While various aspects of the present invention have been particularly shown and described with reference to different embodiments thereof, it should be understood that these embodiments are to be considered in a descriptive sense and not for purposes of limitation. Descriptions of features or aspects within each embodiment should generally be considered as available for other similar features or aspects in the remaining embodiments.
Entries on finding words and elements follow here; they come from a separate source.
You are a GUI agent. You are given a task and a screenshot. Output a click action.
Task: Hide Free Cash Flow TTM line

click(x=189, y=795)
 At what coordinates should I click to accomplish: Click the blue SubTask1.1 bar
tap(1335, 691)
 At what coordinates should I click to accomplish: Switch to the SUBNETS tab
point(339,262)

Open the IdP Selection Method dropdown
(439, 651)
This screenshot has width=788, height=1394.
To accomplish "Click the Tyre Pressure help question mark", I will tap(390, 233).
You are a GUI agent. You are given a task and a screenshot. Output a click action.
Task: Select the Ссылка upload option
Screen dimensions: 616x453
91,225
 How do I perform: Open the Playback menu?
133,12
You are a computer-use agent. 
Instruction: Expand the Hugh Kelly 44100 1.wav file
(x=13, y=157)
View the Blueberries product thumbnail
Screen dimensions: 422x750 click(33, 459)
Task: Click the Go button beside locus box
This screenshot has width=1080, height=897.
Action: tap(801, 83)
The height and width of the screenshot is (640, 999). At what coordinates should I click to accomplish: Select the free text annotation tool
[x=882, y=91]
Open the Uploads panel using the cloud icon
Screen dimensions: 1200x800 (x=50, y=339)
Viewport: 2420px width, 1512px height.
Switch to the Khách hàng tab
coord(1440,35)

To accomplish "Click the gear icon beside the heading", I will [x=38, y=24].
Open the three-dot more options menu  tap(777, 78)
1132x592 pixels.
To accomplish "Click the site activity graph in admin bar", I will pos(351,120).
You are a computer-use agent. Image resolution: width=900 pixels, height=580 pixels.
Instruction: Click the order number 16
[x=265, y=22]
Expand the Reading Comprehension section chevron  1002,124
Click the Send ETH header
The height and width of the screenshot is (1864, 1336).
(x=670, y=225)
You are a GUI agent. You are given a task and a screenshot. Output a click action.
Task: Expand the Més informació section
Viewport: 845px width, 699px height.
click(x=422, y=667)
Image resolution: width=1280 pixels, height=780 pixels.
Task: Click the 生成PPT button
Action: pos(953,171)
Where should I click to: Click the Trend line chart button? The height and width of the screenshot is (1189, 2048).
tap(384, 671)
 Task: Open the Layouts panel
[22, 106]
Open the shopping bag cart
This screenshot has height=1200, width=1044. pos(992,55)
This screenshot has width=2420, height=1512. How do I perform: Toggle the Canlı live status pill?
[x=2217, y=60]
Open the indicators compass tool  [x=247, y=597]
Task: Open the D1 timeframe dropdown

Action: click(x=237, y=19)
Suitable results may likewise be achieved if the described techniques are performed in a different order and/or if components in the described systems, architectures, devices or circuits are combined in a different manner and/or replaced or supplemented by other components or their equivalents.

Thus, although a few embodiments have been shown and described, additional embodiments are equally possible, as those skilled in the art will appreciate that changes may be made in these embodiments without departing from the principles and spirit of the invention, the scope of which is defined in the appended claims and their equivalents.

Claims

1. A terminal, comprising:

a processor configured to:

setting an operation mode of a codec;

if the set operation mode is associated with a high frame erasure rate FER, partial redundant data of the previous frame and encoded data of the current frame are transmitted through a packet having a predetermined size,

wherein the number of bits of the partial redundancy data and the number of bits of the encoded data are variable according to an encoding type,

wherein a sum of the number of bits of the partial redundancy data and the number of bits of the encoded data is maintained at a predetermined value.

2. The terminal of claim 1, wherein an audio signal including the previous frame and the current frame is encoded based on the encoding type,

wherein the coding type is selected from among a plurality of coding types including an unvoiced coding type, a voiced coding type, and a general coding type.

3. The terminal of claim 1, wherein processor is configured to encode the previous frame and the current frame at a fixed bit rate.

4. The terminal of claim 1, wherein the codec is an Enhanced Voice Service (EVS) codec.

5. A terminal, comprising:

a processor configured to:

determining an operation mode of a codec;

if the determined mode of operation is associated with a high frame erasure rate, FER, the encoded audio signal comprising partially redundant data of the previous frame and encoded data of the current frame is decoded,

wherein the number of bits of the partial redundancy data and the number of bits of the encoded data are variable according to a decoding type,

wherein a sum of the number of bits of the partial redundancy data and the number of bits of the encoded data is maintained at a predetermined value,

wherein the partial redundant data of the previous frame and the encoded data of the current frame are received through a packet having a predetermined size.

6. The terminal of claim 5, wherein the processor is configured to decode the encoded audio signal by using a jitter buffer.

7. The terminal of claim 5, wherein the encoded audio signal is decoded based on the decoding type,

wherein the decoding type is determined from among a plurality of decoding types including an unvoiced decoding type, a voiced decoding type, and a general decoding type.

8. The terminal of claim 5, wherein the codec is an Enhanced Voice Service (EVS) codec.